**Given information:**
====

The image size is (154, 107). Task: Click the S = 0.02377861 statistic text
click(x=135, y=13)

====

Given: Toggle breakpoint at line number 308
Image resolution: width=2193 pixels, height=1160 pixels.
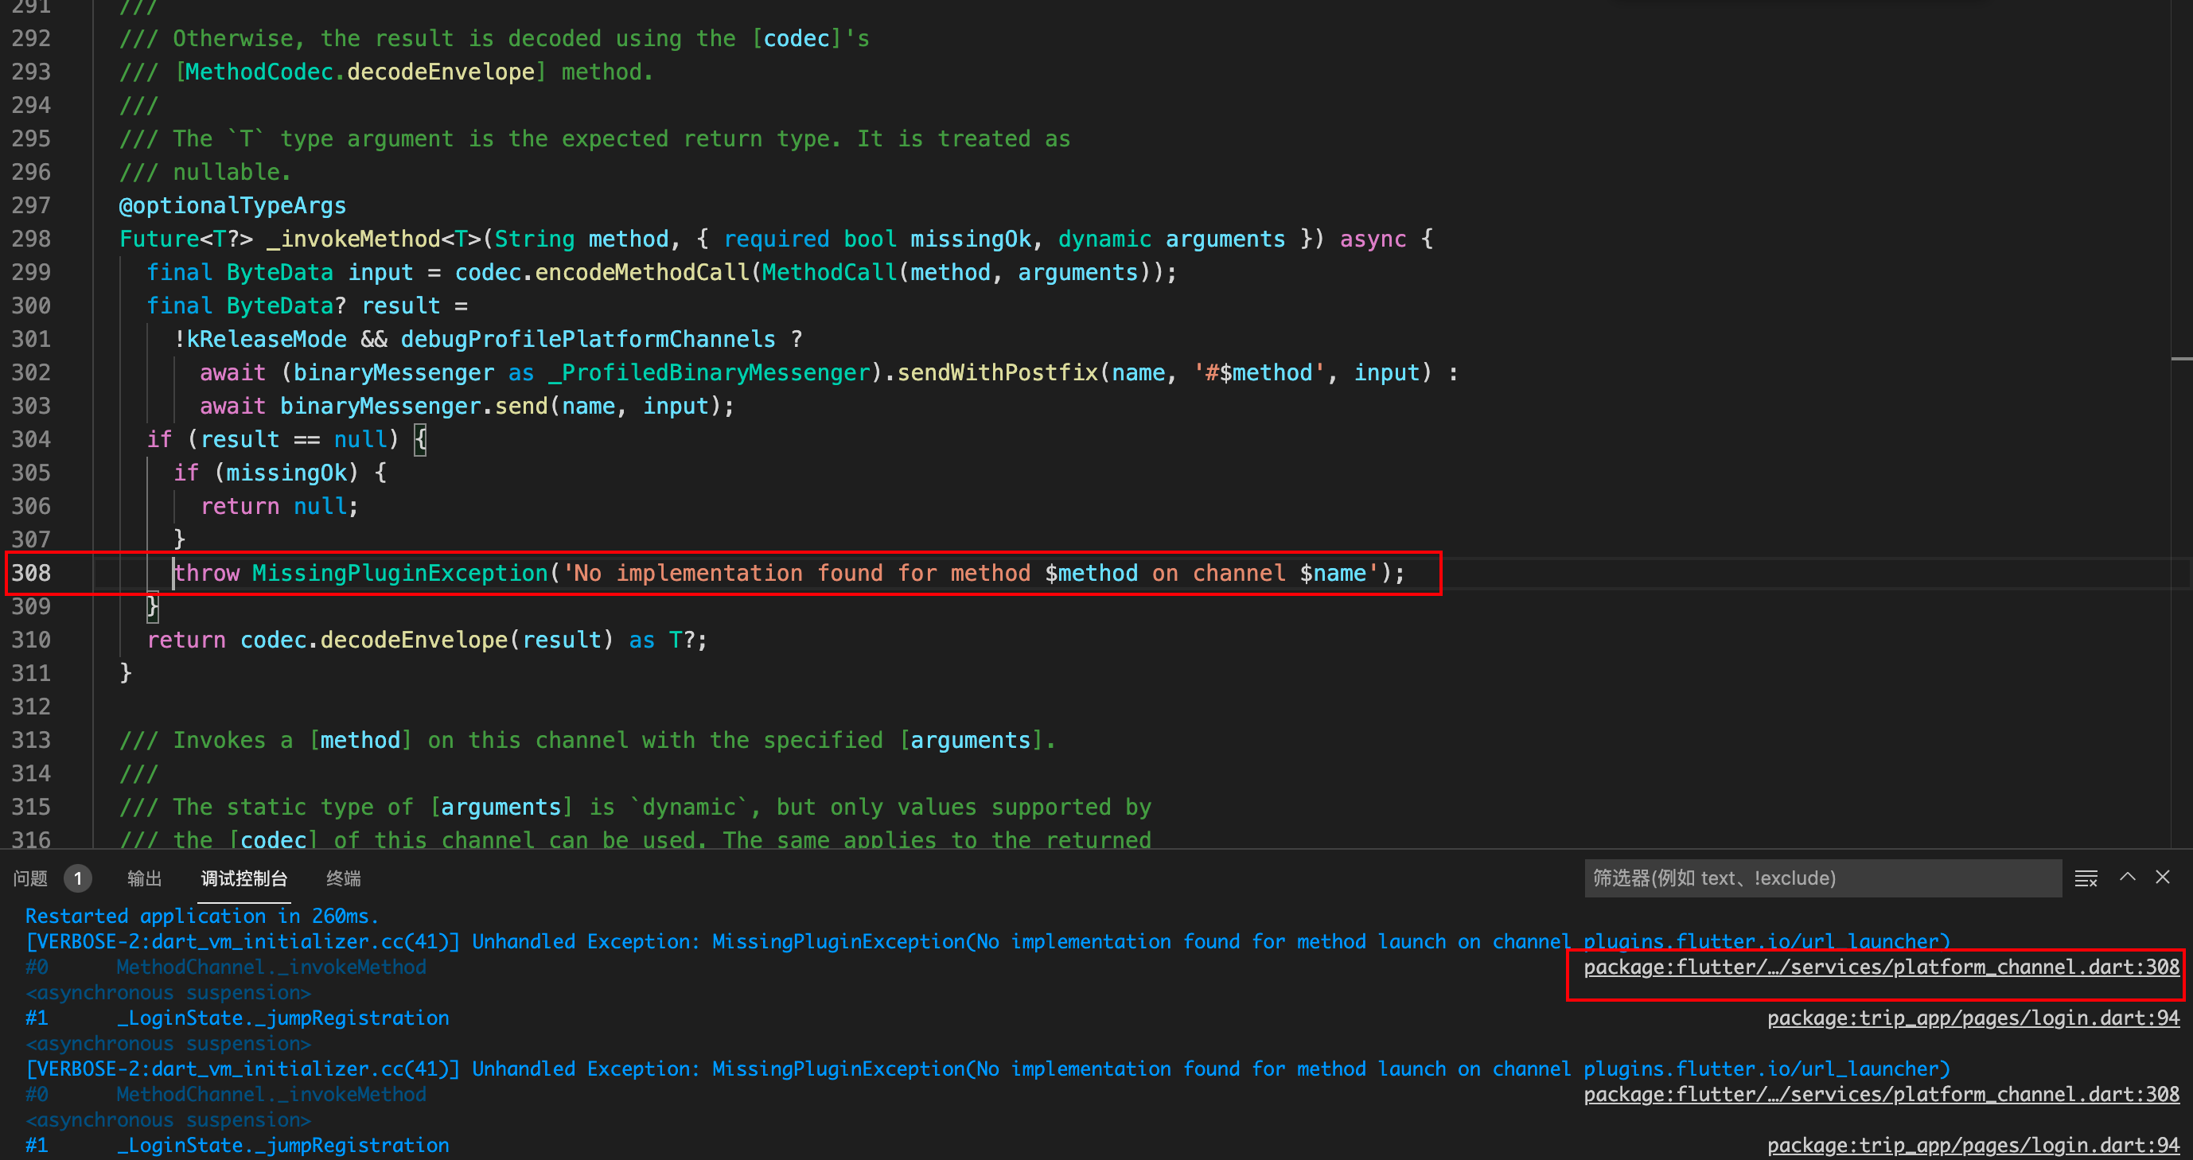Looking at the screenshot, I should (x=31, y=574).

====

Copy out the material verbatim from the line containing "The image size" through the line containing "click(x=135, y=13)", both lines included.

**Worked solution:**
The image size is (154, 107). Task: Click the S = 0.02377861 statistic text
click(x=135, y=13)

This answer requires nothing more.